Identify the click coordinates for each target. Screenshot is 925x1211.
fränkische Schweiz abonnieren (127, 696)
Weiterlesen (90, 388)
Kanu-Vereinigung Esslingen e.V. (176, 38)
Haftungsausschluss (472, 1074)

==

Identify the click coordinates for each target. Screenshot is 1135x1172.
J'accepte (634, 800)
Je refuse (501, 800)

* [Work instructions] Rewrite the records from the line with "Screenshot is 925x1211." up to and including the line with "Haftungsausschluss (472, 1074)", keeping the request lines but multiplying each answer coordinate by 1.95 and rounding to whole numbers, with halves rounded up. Leave all other numbers as they are, and give only these lines.

* [Correct result]
Identify the click coordinates for each target. Screenshot is 925x1211.
fränkische Schweiz abonnieren (248, 1357)
Weiterlesen (176, 757)
Kanu-Vereinigung Esslingen e.V. (343, 74)
Haftungsausschluss (920, 2094)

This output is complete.